“Although there are two official languages, there is no official culture, nor does any ethnic group take precedence over the other”. – Pierre Elliot Trudeau
This statement by former Canadian Prime Minister Pierre Trudeau, made as he introduced the Multiculturalism Act of 1971, was meant to describe the new official policy: “Multiculturalism within a Bilingual Framework” (Mackey 1998:64). Multiculturalism entails state recognition of diversity, promotion of plural cultures co-existing together and is characterised by tolerance (Mackey 1998). However, this institutionalization of managing diversity was not as innocuous as merely wishing to embrace a more pluralistic Canada but rather, was politically motivated. It was an attempt to flesh out a unified Canadian identity, distinct from that of imperialist Britain or the United States (Mackey 1998).

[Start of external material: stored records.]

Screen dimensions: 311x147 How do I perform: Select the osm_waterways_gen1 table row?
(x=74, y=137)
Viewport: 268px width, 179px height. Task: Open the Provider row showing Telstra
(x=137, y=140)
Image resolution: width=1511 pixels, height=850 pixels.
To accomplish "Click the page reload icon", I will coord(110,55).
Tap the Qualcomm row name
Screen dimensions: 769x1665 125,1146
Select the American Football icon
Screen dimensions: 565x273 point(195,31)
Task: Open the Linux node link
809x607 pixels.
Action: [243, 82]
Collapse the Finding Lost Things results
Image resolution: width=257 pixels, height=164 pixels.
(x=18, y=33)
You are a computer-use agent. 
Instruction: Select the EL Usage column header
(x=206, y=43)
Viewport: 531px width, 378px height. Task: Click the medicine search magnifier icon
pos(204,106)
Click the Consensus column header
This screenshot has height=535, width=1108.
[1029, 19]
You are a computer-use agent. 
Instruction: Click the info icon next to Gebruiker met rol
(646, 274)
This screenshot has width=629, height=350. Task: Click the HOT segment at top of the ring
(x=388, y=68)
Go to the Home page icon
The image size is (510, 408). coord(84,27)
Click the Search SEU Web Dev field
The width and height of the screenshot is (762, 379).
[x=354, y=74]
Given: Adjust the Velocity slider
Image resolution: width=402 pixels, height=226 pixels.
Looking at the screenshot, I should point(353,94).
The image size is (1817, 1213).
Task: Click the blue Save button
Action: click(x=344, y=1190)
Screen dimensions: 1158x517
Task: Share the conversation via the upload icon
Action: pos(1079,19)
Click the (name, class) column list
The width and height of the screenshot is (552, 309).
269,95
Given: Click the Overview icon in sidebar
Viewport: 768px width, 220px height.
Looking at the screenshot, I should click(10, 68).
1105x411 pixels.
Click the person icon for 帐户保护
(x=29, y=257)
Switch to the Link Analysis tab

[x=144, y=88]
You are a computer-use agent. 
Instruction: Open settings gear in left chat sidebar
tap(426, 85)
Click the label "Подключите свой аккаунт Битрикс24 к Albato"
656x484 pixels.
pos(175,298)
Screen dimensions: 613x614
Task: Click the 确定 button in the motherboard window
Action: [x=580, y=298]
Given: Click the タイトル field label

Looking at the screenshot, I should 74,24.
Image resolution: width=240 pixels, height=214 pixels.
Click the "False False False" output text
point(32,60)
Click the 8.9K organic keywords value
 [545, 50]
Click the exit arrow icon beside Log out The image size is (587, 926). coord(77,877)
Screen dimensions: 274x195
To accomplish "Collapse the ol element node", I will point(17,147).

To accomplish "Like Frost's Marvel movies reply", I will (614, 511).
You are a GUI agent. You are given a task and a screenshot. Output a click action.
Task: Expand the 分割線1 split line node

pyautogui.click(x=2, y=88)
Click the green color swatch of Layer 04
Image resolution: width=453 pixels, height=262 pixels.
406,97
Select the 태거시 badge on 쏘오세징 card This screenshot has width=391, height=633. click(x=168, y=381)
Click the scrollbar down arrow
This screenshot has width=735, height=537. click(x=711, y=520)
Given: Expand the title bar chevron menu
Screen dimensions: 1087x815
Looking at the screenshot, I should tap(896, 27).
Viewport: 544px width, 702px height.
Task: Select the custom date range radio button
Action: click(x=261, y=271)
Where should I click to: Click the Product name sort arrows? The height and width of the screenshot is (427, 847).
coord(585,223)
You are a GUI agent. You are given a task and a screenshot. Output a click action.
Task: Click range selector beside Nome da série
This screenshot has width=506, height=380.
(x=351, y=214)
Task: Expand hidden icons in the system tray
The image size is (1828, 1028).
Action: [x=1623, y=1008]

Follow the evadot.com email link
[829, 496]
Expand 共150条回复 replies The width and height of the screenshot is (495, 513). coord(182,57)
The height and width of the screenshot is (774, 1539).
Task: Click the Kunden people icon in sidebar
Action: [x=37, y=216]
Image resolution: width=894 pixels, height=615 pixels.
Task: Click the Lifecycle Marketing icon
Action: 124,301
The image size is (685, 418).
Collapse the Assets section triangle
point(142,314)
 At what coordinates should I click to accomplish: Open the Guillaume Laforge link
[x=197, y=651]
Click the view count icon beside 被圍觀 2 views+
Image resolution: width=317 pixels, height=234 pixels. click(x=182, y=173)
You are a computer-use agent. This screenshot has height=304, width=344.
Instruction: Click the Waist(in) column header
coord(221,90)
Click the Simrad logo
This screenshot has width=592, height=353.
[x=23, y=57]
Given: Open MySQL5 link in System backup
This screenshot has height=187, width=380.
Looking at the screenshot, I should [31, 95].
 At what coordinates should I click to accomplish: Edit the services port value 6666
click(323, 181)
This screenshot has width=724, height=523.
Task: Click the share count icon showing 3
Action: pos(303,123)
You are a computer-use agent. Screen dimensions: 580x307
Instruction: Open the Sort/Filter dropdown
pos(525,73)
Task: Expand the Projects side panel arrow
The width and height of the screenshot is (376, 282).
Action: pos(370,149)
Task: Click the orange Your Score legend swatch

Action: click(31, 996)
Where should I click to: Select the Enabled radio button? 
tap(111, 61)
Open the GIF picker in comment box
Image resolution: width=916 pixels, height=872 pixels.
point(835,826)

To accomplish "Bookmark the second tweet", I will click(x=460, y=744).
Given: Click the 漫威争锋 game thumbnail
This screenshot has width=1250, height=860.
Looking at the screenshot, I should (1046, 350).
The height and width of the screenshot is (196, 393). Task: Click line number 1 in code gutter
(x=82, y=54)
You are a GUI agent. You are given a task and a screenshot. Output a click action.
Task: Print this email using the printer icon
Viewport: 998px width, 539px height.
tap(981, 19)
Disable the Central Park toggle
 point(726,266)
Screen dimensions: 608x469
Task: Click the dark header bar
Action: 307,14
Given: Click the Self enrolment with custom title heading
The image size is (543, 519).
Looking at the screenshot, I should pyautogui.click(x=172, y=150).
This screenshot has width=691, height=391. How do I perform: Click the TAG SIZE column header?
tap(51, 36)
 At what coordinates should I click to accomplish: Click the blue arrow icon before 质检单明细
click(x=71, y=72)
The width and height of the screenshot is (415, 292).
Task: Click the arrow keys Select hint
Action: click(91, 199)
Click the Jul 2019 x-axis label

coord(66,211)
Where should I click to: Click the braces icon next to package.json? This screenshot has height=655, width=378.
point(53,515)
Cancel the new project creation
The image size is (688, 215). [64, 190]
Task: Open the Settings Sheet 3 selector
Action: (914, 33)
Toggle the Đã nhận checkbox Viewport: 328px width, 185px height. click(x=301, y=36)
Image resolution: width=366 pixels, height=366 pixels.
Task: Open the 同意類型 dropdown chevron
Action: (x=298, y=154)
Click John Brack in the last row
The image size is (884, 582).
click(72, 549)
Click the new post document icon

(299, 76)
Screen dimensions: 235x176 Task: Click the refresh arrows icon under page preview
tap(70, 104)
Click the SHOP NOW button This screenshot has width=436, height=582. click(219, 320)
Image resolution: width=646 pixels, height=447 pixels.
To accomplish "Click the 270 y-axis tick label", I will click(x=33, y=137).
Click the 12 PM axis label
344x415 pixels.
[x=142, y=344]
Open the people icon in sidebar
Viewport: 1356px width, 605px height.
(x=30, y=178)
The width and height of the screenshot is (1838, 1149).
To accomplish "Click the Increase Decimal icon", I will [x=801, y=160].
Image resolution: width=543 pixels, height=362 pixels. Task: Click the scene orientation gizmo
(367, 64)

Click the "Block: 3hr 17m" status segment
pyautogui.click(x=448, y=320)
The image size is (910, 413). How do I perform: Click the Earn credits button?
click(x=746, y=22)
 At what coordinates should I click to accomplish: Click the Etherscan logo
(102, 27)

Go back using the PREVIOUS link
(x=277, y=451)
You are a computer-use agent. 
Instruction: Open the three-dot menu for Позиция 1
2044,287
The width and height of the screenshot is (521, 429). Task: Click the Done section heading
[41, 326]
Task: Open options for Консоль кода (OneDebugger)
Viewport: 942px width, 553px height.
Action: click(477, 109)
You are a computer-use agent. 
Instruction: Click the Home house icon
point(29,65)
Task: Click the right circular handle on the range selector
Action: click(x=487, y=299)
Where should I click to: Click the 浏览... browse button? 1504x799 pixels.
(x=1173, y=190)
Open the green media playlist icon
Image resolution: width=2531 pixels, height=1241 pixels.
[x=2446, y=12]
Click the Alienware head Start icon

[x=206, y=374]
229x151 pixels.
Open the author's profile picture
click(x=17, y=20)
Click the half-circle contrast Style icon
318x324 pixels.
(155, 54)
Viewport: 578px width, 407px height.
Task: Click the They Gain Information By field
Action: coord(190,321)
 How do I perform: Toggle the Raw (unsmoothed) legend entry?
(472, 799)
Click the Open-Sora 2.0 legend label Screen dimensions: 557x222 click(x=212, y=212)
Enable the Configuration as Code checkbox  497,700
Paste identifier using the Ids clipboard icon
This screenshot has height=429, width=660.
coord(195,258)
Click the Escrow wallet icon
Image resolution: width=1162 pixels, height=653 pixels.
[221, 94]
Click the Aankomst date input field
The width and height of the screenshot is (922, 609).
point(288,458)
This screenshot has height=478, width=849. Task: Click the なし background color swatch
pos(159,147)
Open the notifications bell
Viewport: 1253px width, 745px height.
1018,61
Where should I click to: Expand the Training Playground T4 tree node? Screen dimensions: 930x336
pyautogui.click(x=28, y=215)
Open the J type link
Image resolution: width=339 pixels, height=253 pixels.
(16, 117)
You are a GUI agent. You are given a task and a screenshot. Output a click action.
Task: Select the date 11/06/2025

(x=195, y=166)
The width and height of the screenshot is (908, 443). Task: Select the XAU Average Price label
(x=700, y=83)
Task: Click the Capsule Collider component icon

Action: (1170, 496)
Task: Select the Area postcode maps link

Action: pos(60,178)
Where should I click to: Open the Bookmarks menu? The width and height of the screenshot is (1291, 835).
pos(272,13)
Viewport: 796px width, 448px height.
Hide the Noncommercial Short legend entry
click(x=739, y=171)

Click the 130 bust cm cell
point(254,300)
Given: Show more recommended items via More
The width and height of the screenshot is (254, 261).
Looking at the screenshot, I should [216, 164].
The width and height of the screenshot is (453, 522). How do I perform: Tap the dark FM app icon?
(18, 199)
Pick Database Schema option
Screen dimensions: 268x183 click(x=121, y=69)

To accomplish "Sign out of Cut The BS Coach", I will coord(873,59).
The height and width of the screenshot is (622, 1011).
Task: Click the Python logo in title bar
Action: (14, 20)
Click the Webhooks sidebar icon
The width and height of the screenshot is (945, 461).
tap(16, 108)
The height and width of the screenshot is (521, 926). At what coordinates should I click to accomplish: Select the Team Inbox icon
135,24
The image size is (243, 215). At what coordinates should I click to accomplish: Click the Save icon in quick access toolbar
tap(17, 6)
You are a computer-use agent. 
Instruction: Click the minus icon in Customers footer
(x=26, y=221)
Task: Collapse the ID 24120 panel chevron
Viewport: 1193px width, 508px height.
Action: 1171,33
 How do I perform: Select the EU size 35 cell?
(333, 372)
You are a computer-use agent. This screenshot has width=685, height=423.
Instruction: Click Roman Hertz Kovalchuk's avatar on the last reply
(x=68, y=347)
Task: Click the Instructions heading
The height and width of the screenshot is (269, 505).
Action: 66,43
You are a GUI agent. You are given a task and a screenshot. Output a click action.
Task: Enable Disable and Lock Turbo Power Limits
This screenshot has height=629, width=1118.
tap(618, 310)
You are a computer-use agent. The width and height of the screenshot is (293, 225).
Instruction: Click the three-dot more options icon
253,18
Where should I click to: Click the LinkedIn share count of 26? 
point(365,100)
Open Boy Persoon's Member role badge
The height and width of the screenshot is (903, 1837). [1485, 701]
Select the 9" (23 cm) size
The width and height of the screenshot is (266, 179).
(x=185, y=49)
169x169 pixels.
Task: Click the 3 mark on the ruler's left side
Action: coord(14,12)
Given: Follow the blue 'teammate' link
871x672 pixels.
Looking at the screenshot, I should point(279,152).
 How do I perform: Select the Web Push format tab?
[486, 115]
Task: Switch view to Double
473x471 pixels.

This official policy of managing difference was thusly created, not to subvert or to challenge the status quo or dominant culture, but rather to ensure its continued hegemonic survival through inclusion. To insist that there was no “official culture” was more favourable than actually selecting an “official culture” as such a move would inevitably alienate other groups. The policy of managing difference also dictated how/what forms of difference was acceptable and contributed to Canadian society (Mackey 1998:66). As Mackey notes, “the policy was, after all, called ‘multiculturalism within a bilingual framework’. Only the two founding nations have linguistic and political rights as members of their groups. Members of ethnic minorities only have rights as individual citizens” (Mackey 1998:66). This was also illustrated recently in 2009, when Tamil-Canadians held extensive protests aimed at raising awareness regarding the plight of Tamils in the Sri Lankan civil war. The Tamil diaspora was characterized by much of mainstream Canadian media as pandering to an issue that was culturally bound to another nation (Sri Lanka) and not an arena for Canadian intervention, ignoring the conflict’s locus within the larger global discourse of human rights (George 2012). The Tamil diaspora was therefore portrayed often (but not totally) as an “other” group, whose interests were irretrievably distinct from “Canadian interests”, and their allegiance to Canadian citizenship was implicitly challenged, prompting questions about their belonging (or lack of) to Canadian society (George 2012).
Tolerance, as a characteristic of multiculturalism, also presents its own challenges and associated assumptions. Tolerance, in multicultural discourse, is the bare minimum that one should aspire to, with celebration of difference going a step farther. Mackey argues that despite the British being supplanted by multiculturalism in this new configuration of Canadian identity, tolerance as one of its key features was part of “a continuum with earlier forms of British/Canadian identity, for example, the nationalist image of the gentle and tolerant Mounties (being kind to native people) as a symbol of Britain’s superior justice” (Mackey 1998:65). Nevertheless, it becomes apparent that there exist limits to multicultural tolerance, when national values or cohesion is seemingly threatened. Evidenced by the French ban on face covering (targeted mainly at niqab/burqa wearers) in public space, the national value of secularism triumphed over tolerance of this particular practice. Limits to tolerance raise questions regarding cultural relativity, which are murky waters to traverse due to the ambivalence it imposes on societal moral objectivity.
Recently, heads of state such as Chancellor Angela Merkel of Germany and former UK Prime Minister David Cameron made statements about multiculturalism as a “failed experiment”. Chancellor Merkel remarked on immigrants (mostly Arab) inability to successfully assimilate into German society and subsequently, eroding national unity. Cameron asserted that state multiculturalism had culminated in ethnic groups sequestering amongst themselves and not participating in mainstream society. It must be noted that their sentiments espouse integration and assimilation, not necessarily the mosaic that multiculturalism embodies within the Canadian context (despite its own set of problems). The way multiculturalism has been enshrined legally under the Canadian, British and German contexts, is different and manifests in different forms. While mostly celebrated in Canada as a part of our national identity, multiculturalism is disparaged as a “failed experiment” in others, highlighting the discrepancy between the approaches to multiculturalism.